### TRY IT
Below are records; from the line containing "Task: Click the route" through the very last line, output each line exactly. No pictures.
━━ DATASET
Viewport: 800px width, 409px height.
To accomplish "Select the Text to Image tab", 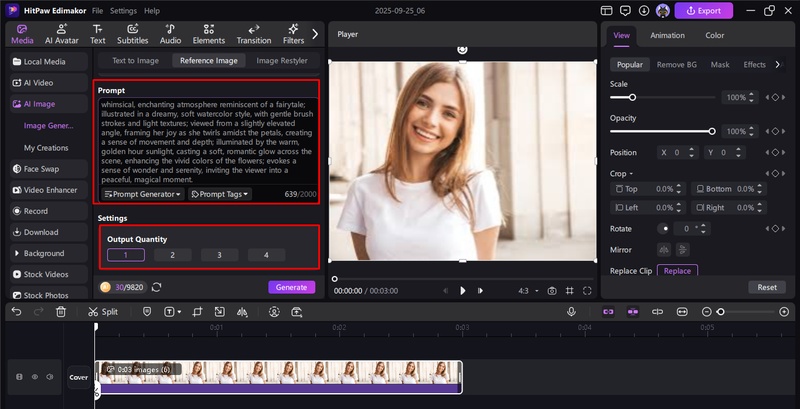I will point(135,60).
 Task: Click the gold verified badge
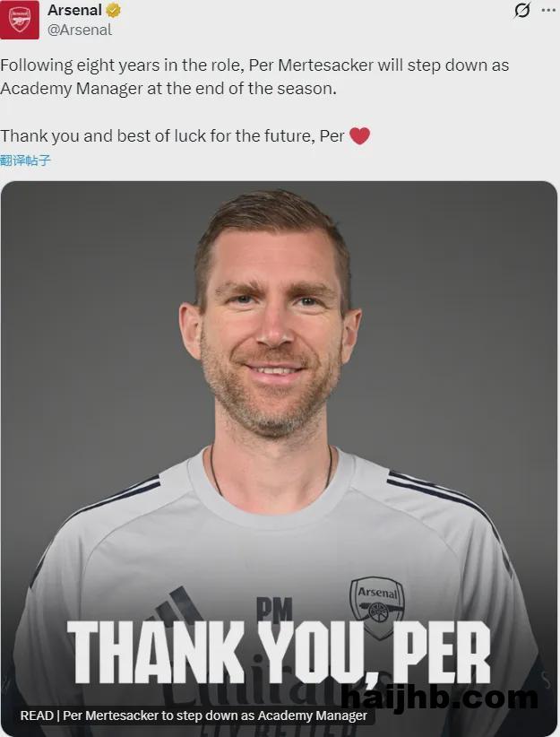click(114, 11)
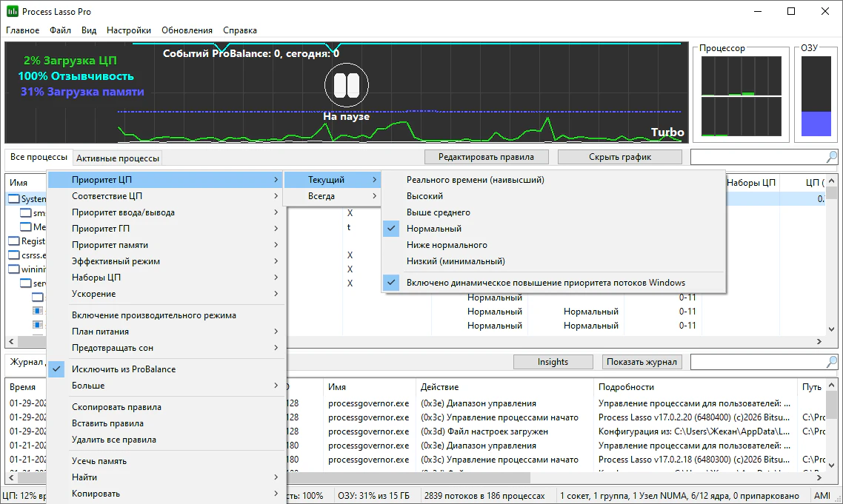
Task: Switch to Активные процессы tab
Action: click(x=117, y=158)
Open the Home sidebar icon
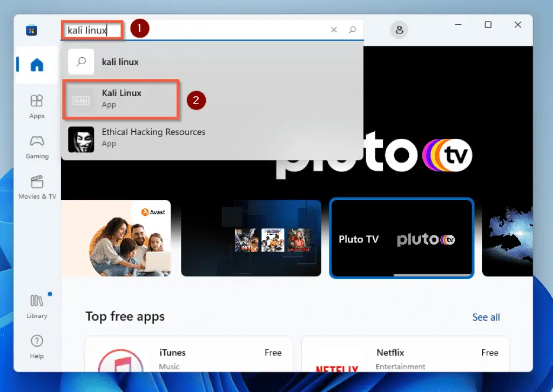Image resolution: width=553 pixels, height=392 pixels. click(37, 65)
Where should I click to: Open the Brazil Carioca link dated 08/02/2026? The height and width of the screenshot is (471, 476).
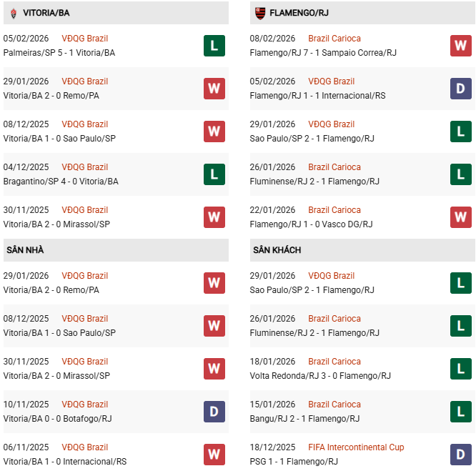tap(334, 39)
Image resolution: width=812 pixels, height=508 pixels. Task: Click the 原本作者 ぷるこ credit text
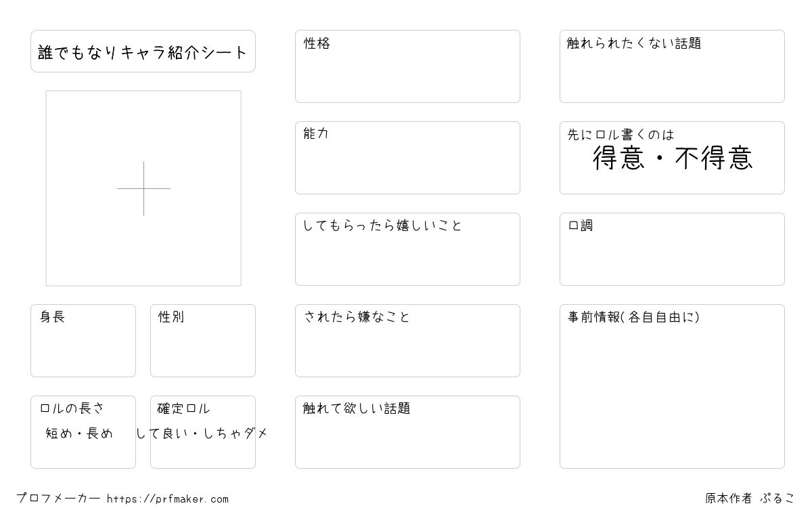pyautogui.click(x=750, y=499)
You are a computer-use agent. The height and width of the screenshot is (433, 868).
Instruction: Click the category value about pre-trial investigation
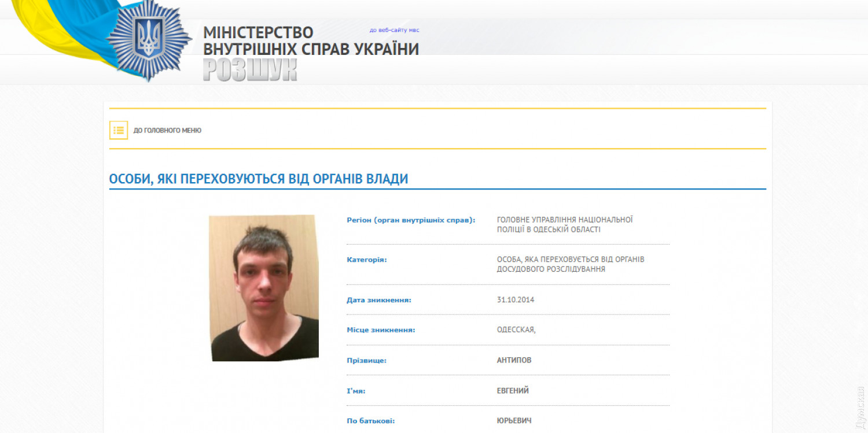coord(571,264)
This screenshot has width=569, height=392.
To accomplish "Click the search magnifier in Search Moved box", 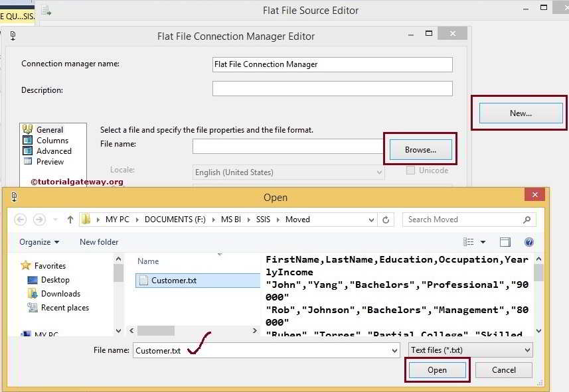I will click(527, 219).
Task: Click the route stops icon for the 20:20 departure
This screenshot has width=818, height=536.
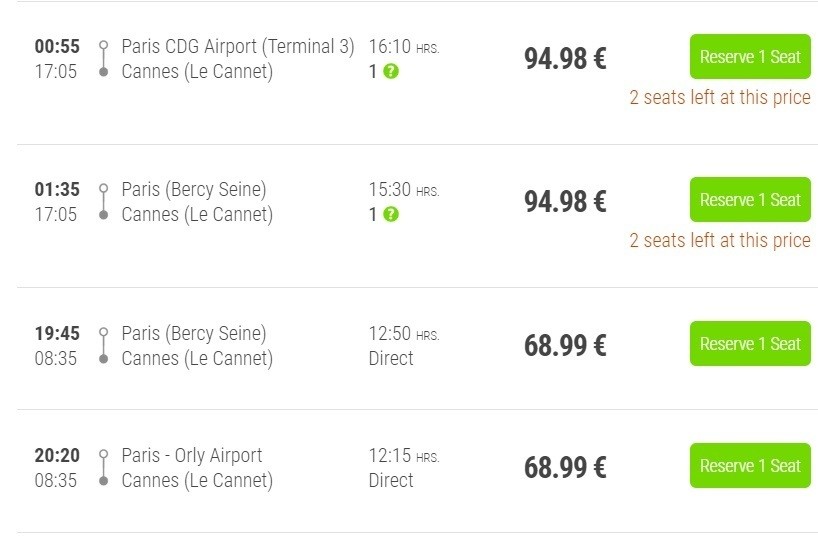Action: coord(103,468)
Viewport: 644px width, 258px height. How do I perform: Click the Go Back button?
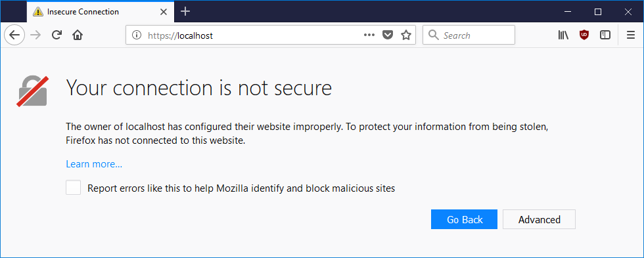[464, 219]
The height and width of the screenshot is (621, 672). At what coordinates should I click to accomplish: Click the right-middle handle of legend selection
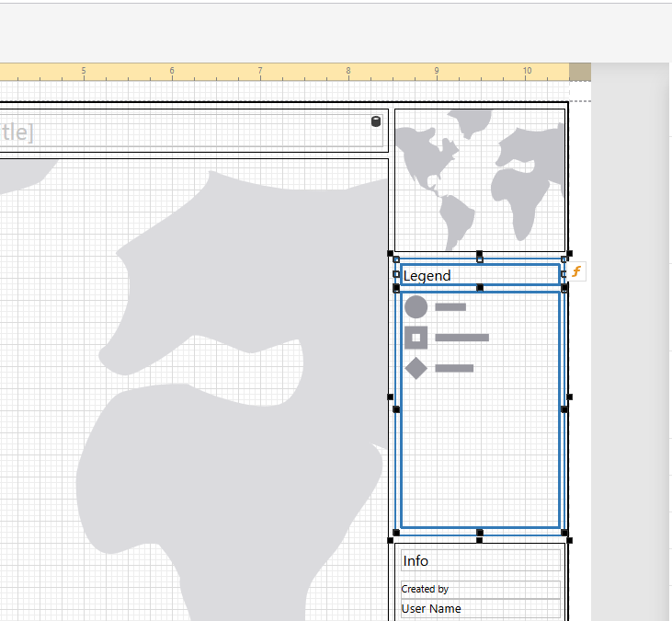click(569, 397)
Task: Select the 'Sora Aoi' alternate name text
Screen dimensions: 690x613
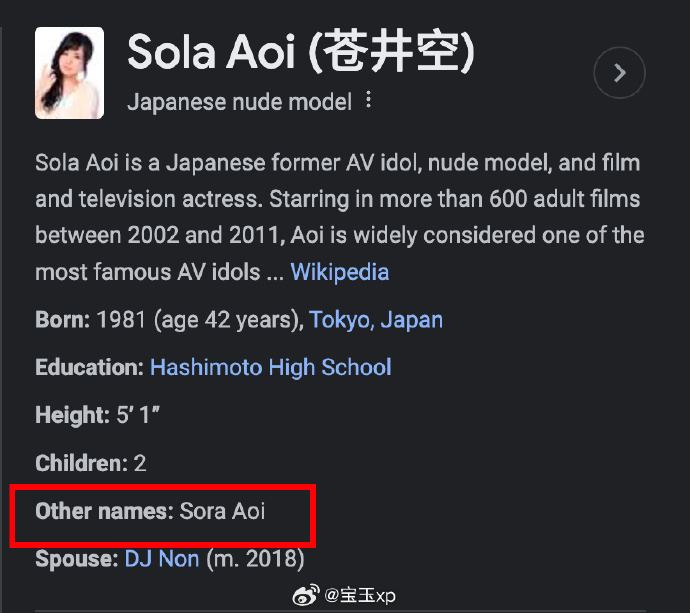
━━━━
### REPLY
Task: Click the route stops icon for the 20:20 departure
This screenshot has width=818, height=536.
Action: coord(103,468)
Viewport: 644px width, 258px height. How do I perform: Click the Go Back button?
[464, 219]
The height and width of the screenshot is (621, 672). At what coordinates should I click to accomplish: Click the right-middle handle of legend selection
click(569, 397)
Task: Select the 'Sora Aoi' alternate name text
Screen dimensions: 690x613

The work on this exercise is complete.